C. 1600, from Middle French decrier (to denigrate; depreciate), from Old French descrier (to shout) (modern décrier). Doublet of descry. The pejorative meaning had not been present in the Middle English loan, but it was present in the French word from at least the 13th century, with a meaning of "to denigrate; depreciate; to announce the depreciation or suppression of a currency", presumably from the interpretation of de- as meaning "down, inferior".

Pronunciation[edit]

  • IPA(key): /dɪˈkɹaɪ/
    • (file)
  • Rhymes: -aɪ

Verb[edit]

decry (third-person singular simple present decries, present participle decrying, simple past and past participle decried)

  1. (transitive) To denounce as harmful.
    • 1970, Alvin Toffler, Future Shock, Bantam Books, pg. 99:
      All of us seem to need some totalistic relationships in our lives.

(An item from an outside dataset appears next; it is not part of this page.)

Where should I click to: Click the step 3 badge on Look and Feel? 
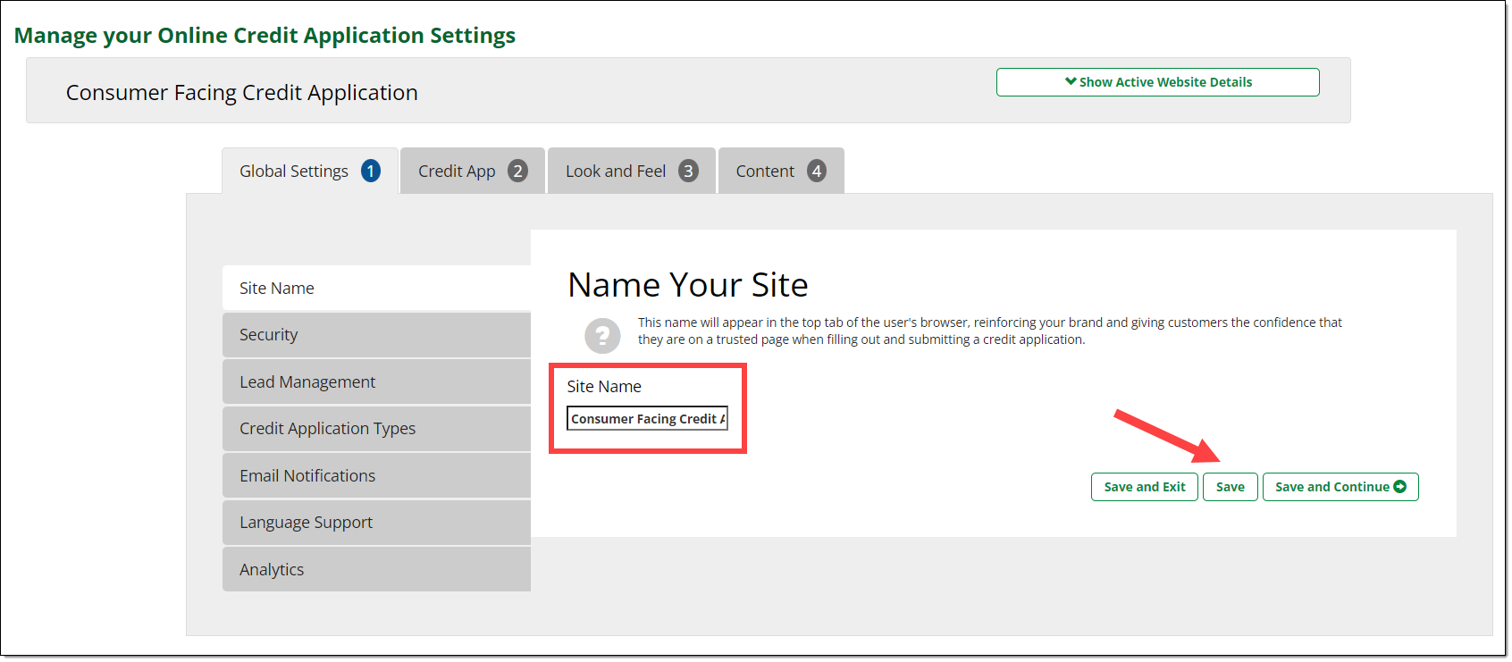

But to decry the fact that we cannot have only such relationships is nonsense.
    • 1970, Alvin Toffler, Future Shock, Bantam Books, pg. 474:
      While decrying bureaucracy and demanding participatory democracy they, themselves, frequently attempt to manipulate the very group of workers, blacks or students on whose behalf they demand participation.
  2. (transitive) To blame for ills.